Le leader de la Confédération paysanne, qui est parti de son domicile du Larzac, doit effectuer au volant de son engin pas moins de 160 kilomètres. Avant de se constituer prisonnier, il organisera un dernier rassemblement sur le parking d’une grande surface située à proximité de la maison d’arrêt.

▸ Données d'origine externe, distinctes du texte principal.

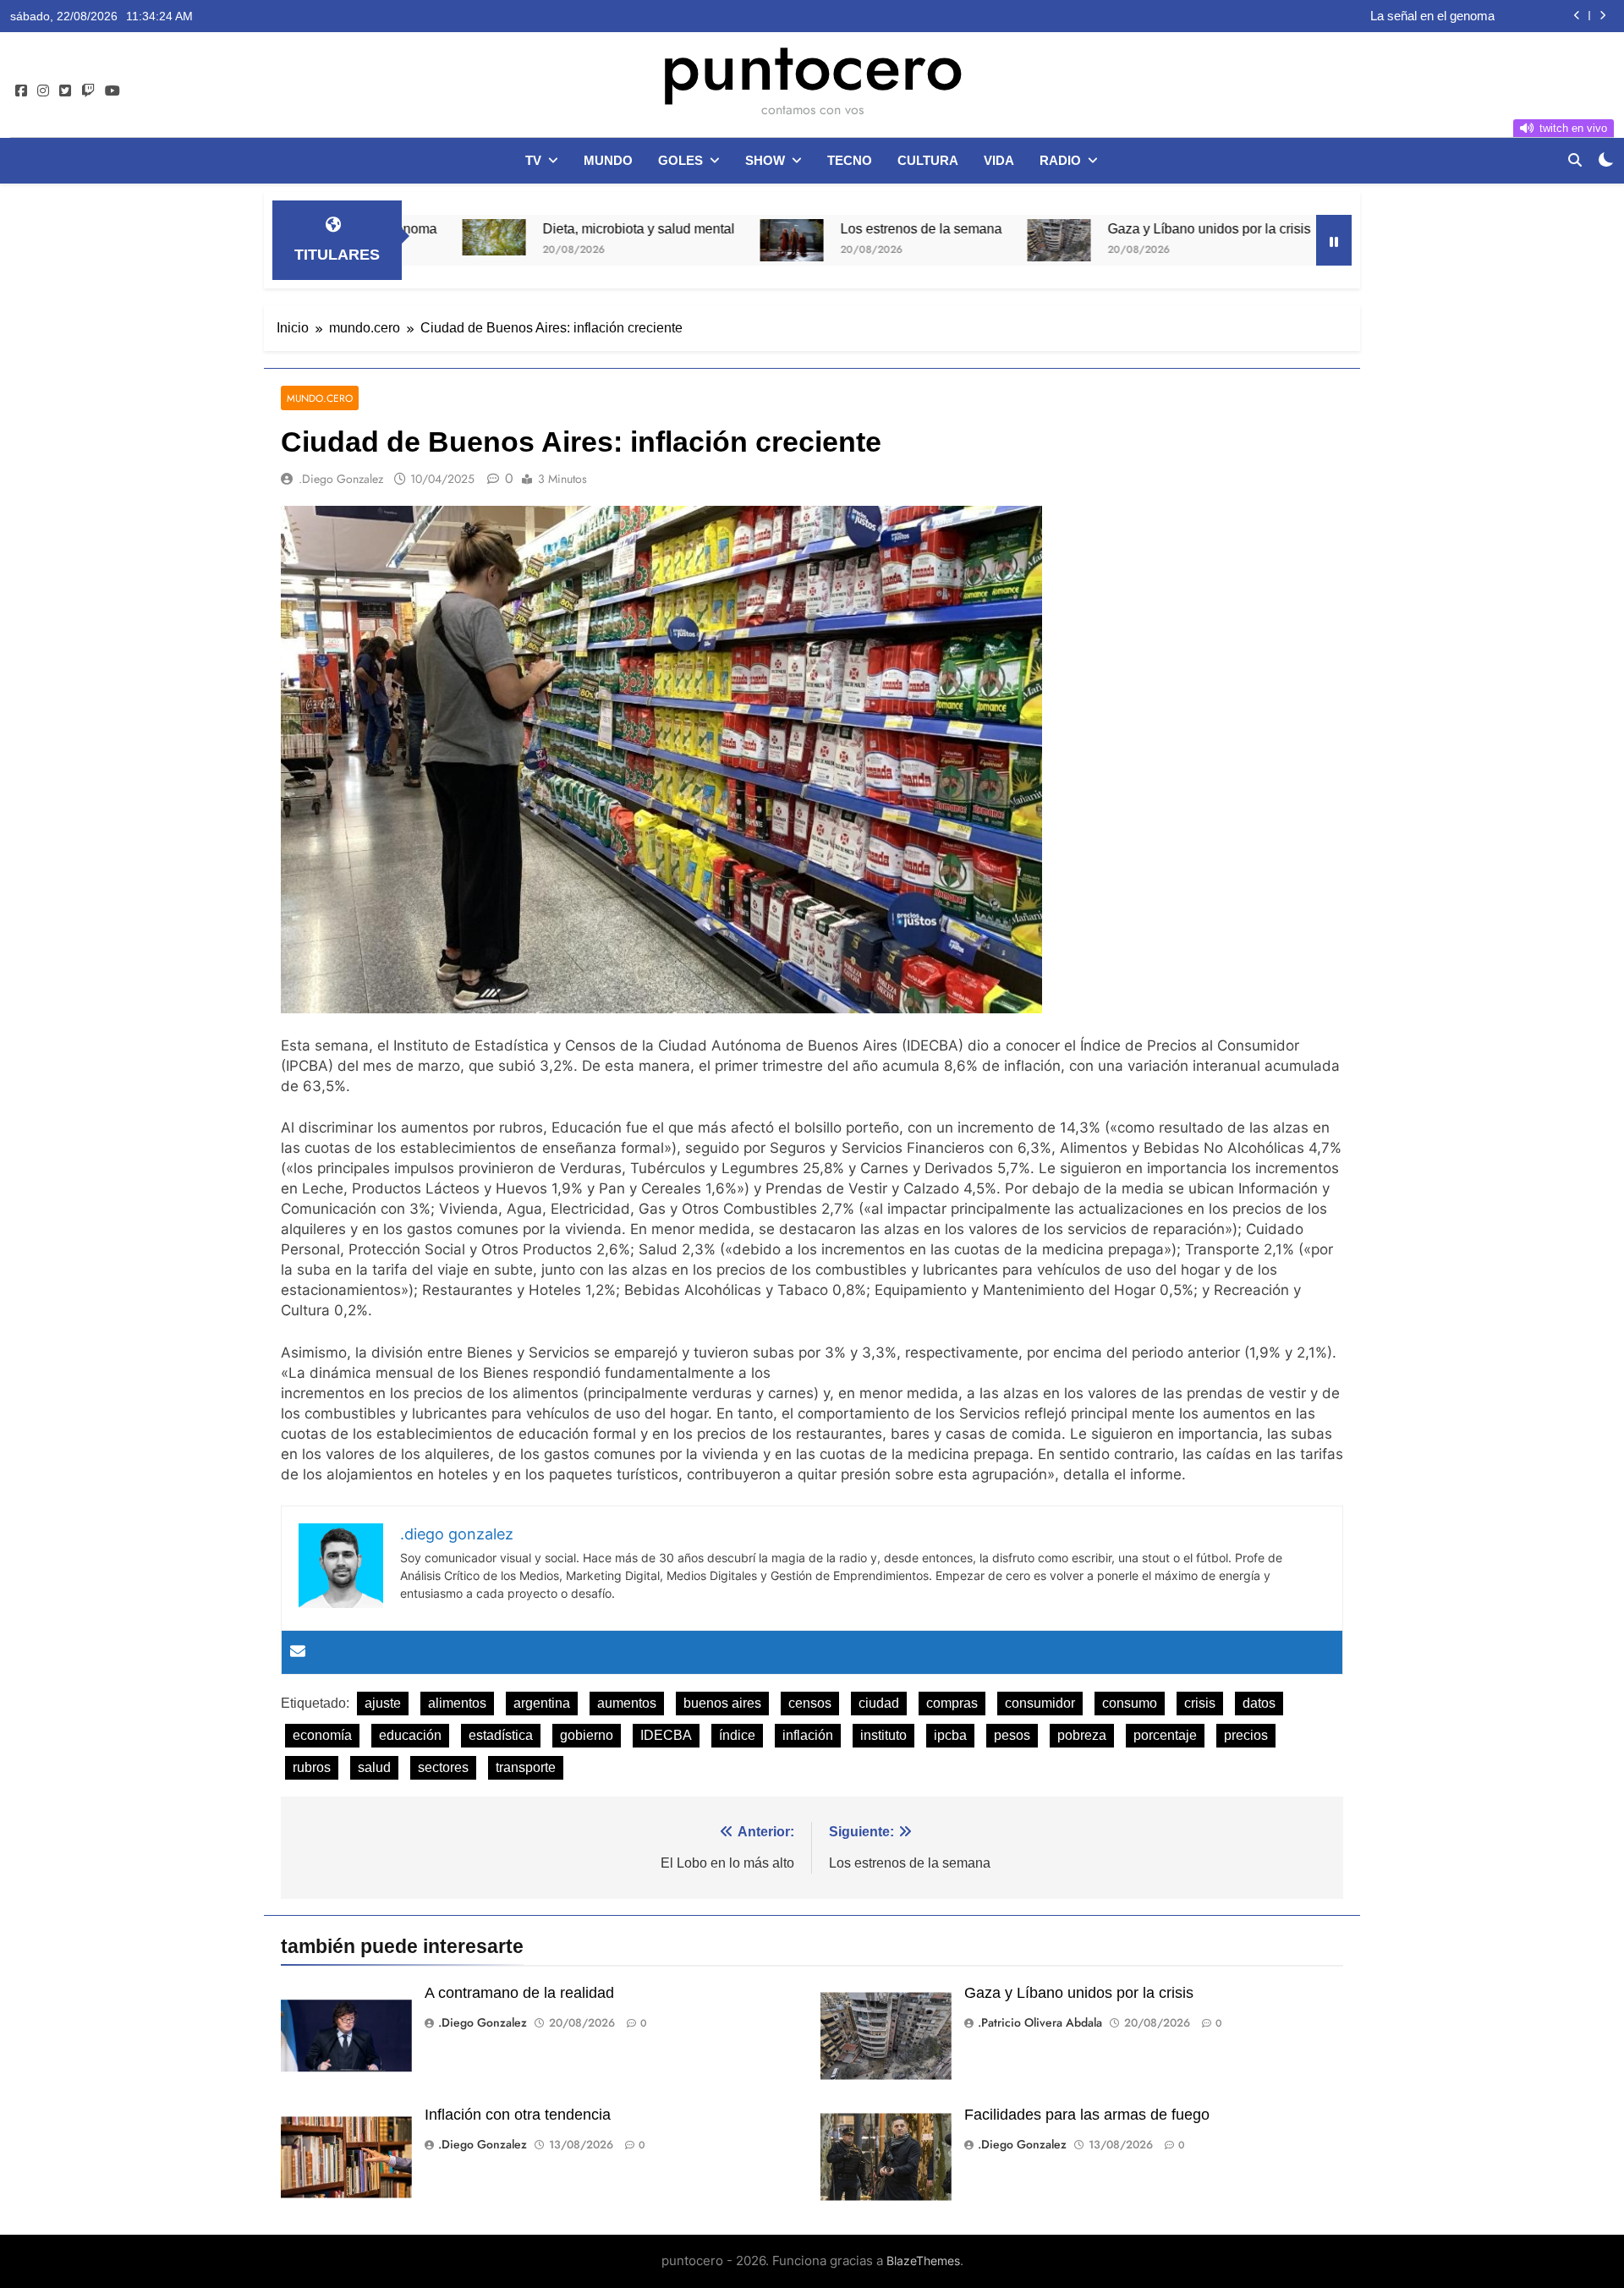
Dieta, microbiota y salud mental (531, 228)
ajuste (383, 1703)
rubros (312, 1767)
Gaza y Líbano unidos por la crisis (1101, 228)
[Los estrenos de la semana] (684, 240)
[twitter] (65, 91)
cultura (927, 160)
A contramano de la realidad (519, 1992)
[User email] (297, 1652)
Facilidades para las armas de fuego (1087, 2114)
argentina (541, 1703)
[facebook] (21, 91)
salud (374, 1767)
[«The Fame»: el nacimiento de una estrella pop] (1260, 239)
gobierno (586, 1735)
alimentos (457, 1703)
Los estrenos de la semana (813, 228)
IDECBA (666, 1735)
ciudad (879, 1703)
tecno (849, 160)
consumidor (1040, 1703)
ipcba (950, 1735)
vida (999, 160)
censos (809, 1703)
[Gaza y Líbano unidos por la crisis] (951, 240)
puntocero (812, 66)
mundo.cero (320, 398)
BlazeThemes (923, 2260)
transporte (526, 1767)
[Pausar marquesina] (1334, 240)
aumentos (626, 1703)
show (765, 160)
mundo (608, 160)
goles (680, 160)
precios (1246, 1735)
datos (1259, 1703)
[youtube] (112, 91)
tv (533, 160)
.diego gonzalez (341, 478)
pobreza (1081, 1735)
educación (410, 1735)
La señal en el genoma (1432, 16)
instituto (883, 1735)
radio (1060, 160)
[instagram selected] (43, 91)
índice (737, 1735)
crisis (1199, 1703)
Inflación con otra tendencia (518, 2114)
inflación (807, 1735)
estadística (501, 1735)
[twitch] (88, 91)
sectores (443, 1767)
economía (322, 1735)
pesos (1012, 1735)
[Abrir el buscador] (1575, 160)
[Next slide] (1602, 15)
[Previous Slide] (1577, 15)
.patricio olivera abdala (1040, 2022)
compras (952, 1703)
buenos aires (722, 1703)
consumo (1129, 1703)
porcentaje (1165, 1735)
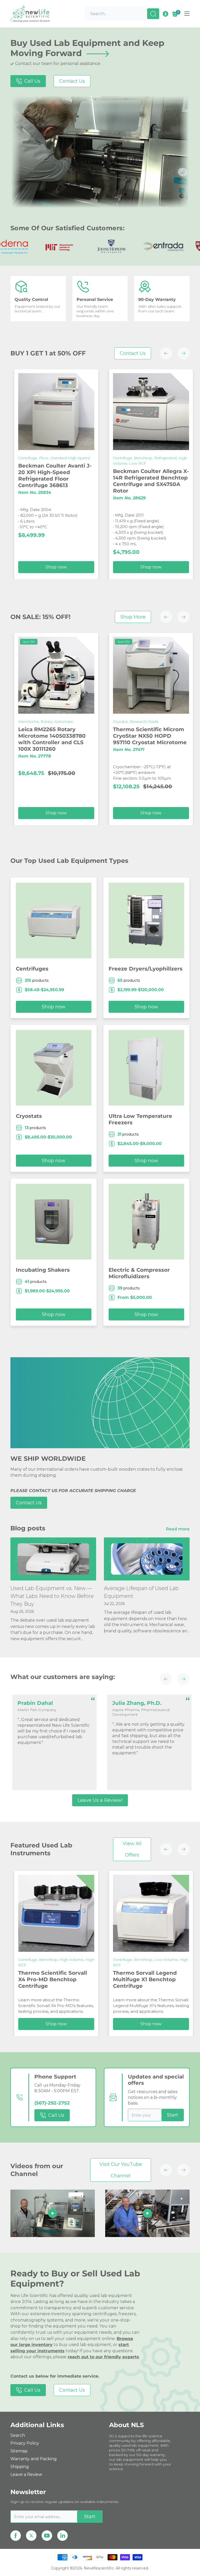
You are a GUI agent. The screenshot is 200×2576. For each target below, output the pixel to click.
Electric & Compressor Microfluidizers (139, 1273)
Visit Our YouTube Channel (120, 2170)
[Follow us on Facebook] (15, 2535)
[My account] (165, 13)
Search (17, 2435)
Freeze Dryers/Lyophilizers (146, 969)
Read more (178, 1528)
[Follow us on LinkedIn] (62, 2535)
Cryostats (29, 1116)
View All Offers (132, 1849)
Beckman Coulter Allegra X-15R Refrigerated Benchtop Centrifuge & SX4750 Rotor (82, 477)
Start (172, 2115)
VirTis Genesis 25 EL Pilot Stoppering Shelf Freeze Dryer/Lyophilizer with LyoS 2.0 (78, 1977)
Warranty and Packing (33, 2458)
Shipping (19, 2466)
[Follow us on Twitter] (31, 2535)
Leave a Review (26, 2474)
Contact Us (72, 81)
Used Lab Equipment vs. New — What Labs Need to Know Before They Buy (52, 1596)
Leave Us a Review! (100, 1800)
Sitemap (19, 2450)
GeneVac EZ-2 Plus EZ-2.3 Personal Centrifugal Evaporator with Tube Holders (79, 744)
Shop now (82, 567)
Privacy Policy (24, 2443)
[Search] (153, 13)
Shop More (133, 617)
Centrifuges (32, 969)
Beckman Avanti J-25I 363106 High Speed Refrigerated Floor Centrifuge (169, 475)
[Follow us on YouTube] (47, 2535)
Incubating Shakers (43, 1270)
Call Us (32, 81)
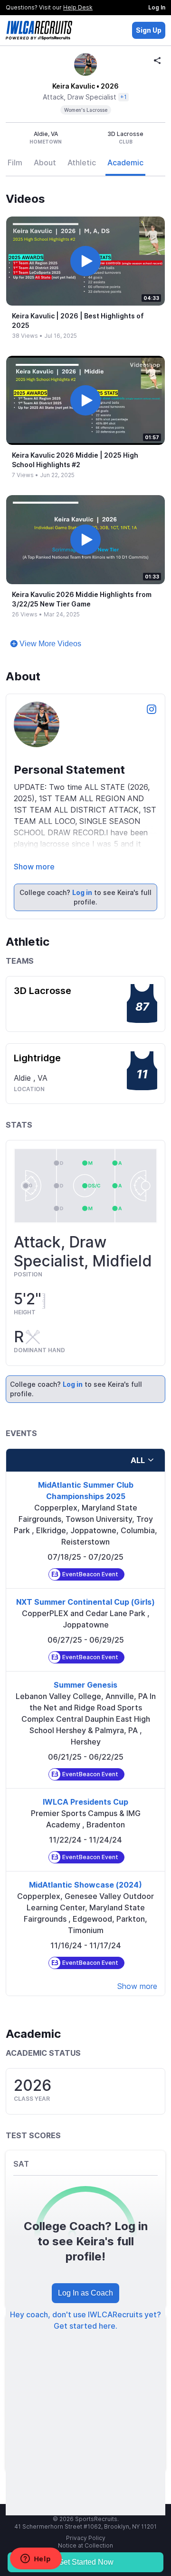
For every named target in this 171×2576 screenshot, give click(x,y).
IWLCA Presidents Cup (85, 1802)
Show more (34, 866)
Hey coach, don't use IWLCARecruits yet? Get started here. (85, 2320)
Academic (125, 162)
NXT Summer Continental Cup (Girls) (85, 1602)
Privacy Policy (85, 2537)
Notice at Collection (85, 2545)
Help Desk (78, 7)
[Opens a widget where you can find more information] (36, 2559)
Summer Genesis (85, 1685)
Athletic (81, 162)
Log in (82, 892)
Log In (156, 7)
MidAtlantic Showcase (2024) (85, 1884)
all (138, 1460)
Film (15, 162)
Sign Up (149, 30)
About (45, 162)
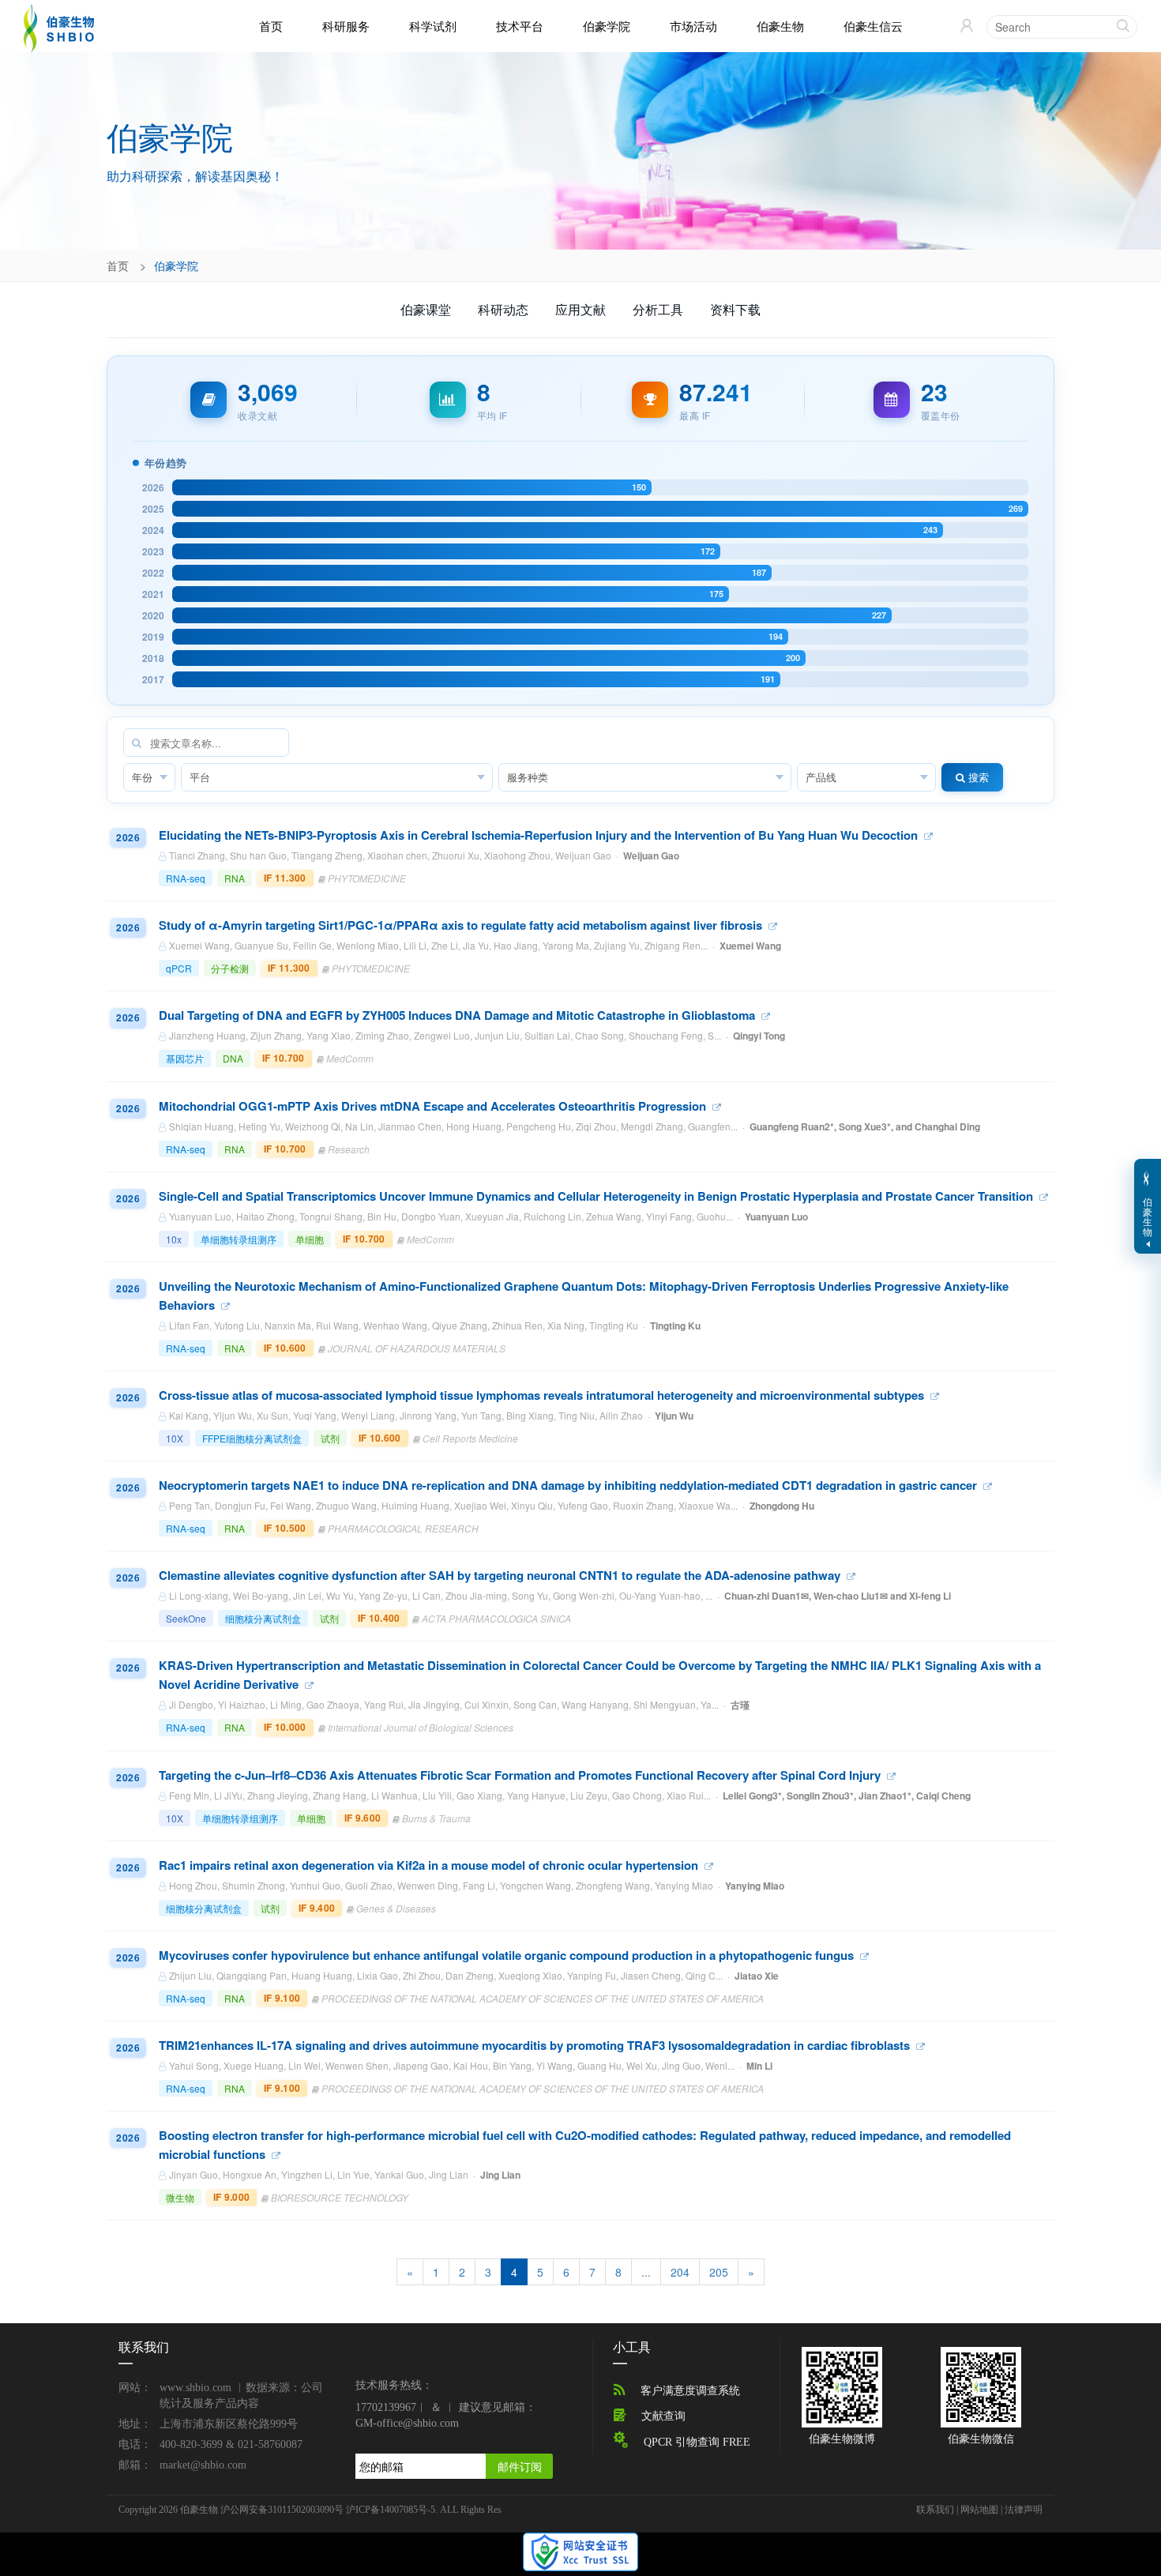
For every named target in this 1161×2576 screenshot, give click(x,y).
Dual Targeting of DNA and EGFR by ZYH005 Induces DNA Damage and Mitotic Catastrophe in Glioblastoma (458, 1015)
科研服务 (346, 25)
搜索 (977, 776)
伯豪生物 (780, 25)
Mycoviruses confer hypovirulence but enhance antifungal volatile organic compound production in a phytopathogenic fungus (508, 1955)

Entouré de ses compagnons et de militants d’Attac, il dénoncera ce qu’il considère être "le premier acte politique du gouvernement issu des élections législatives du 16 juin" : "la répression du mouvement social". "Mon incarcération consiste à dire très clairement au mouvement social, on n'accepte plus la contestation de la mondialisation" explique-t-il.
Quarante-cinq jours ?
L’incarcération de José Bové, qui fait suite au saccage du restaurant McDonald’s de Millau le 12 août 1999, aurait dû normalement avoir lieu en mai. Mais le procureur général de Montpellier, Paul-Louis Auméras, avait décidé de la repousser pour éviter le téléscopage avec les échéances électorales. C’est donc lundi matin, vers 11h20, que les gendarmes ont apporté la convocation au domicile de l’intéressé.
La peine prononcée par le tribunal de Millau, confirmée en appel à Montpellier, porte sur trois mois de prison ferme. Le syndicaliste a déjà effectué 19 jours lors de sa détention provisoire en 1999. Avec le jeu des remises de peine et des possibilités de liberté conditionnelle, son avocat estime qu’il devrait rester en prison environ 45 jours.